--- SOURCE MATERIAL Enclosed Below ---

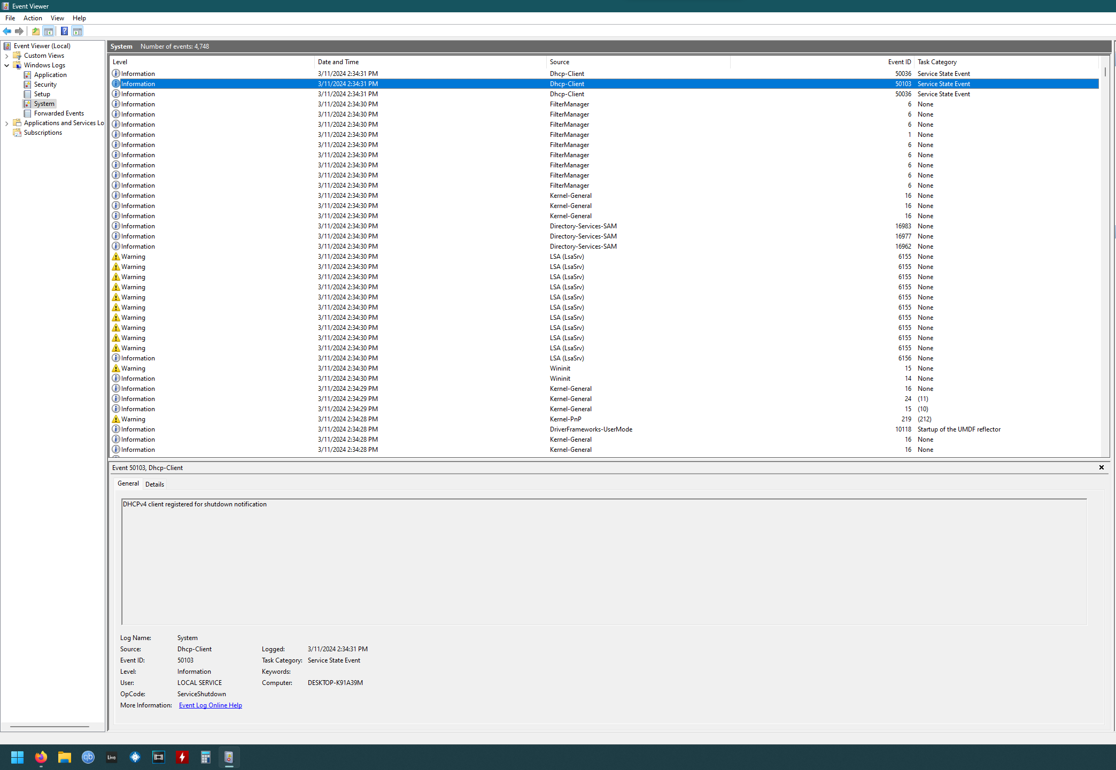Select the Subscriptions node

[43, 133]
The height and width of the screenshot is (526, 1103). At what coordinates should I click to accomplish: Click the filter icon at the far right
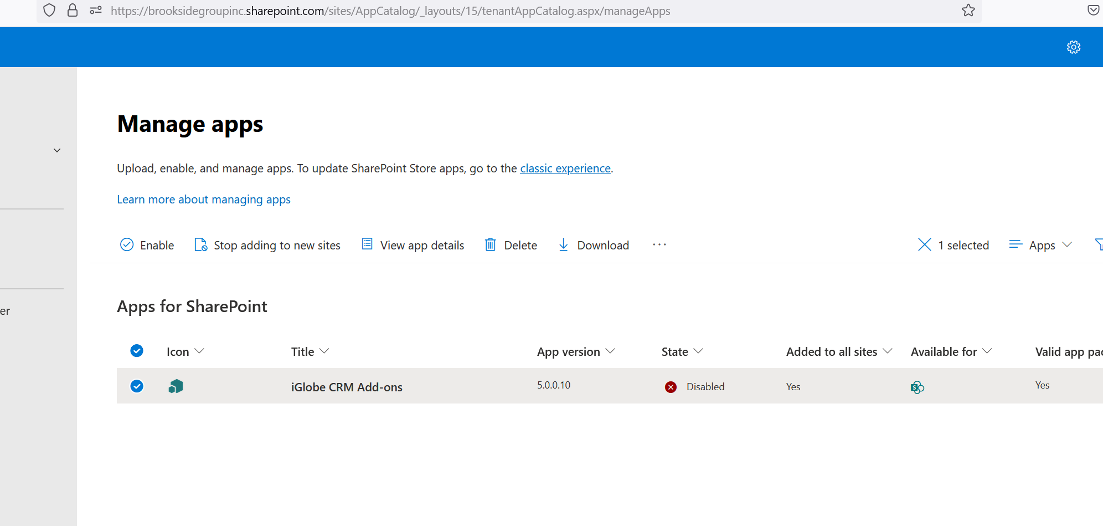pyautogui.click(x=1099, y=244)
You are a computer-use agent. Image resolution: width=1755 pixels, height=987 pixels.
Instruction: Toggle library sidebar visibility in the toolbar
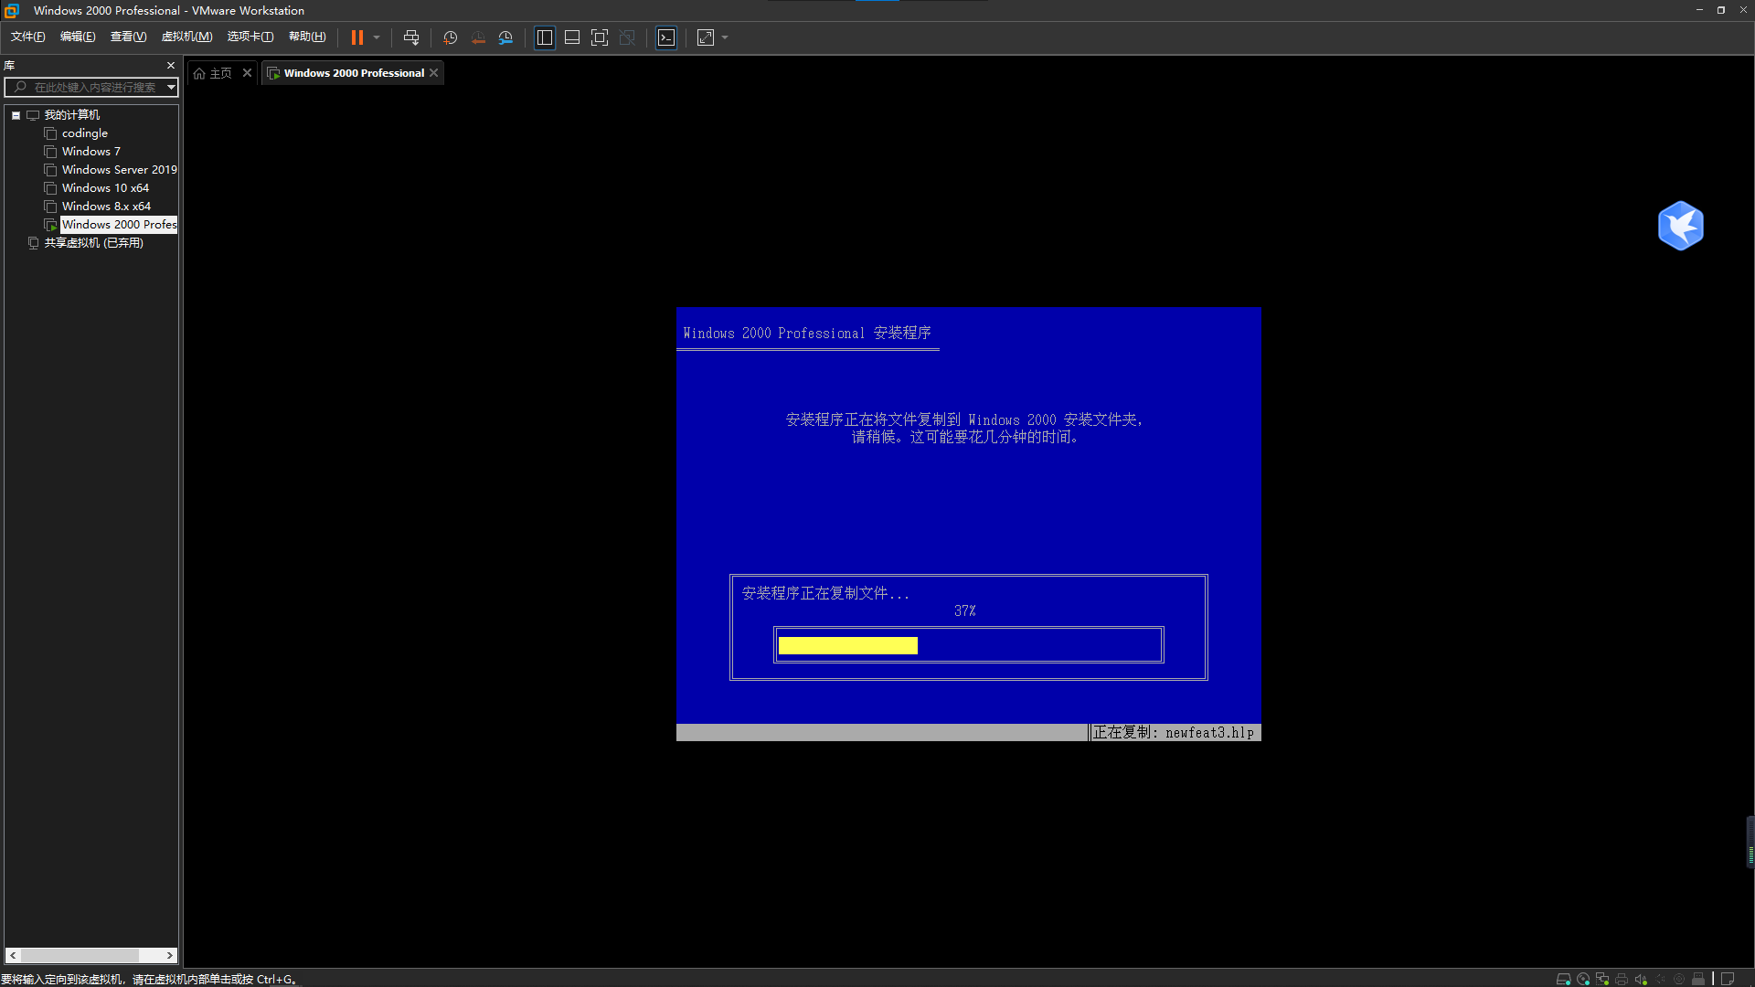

--- End of Enclosed SOURCE MATERIAL ---

• ASSIGNED TASK
Pictures are to be dropped, and the lines from the line with "You are a computer-use" through the end of the material above are to be reproduced exactly.

• EXERCISE RESULT
You are a computer-use agent. Image resolution: width=1755 pixels, height=987 pixels.
Instruction: Toggle library sidebar visibility in the toolbar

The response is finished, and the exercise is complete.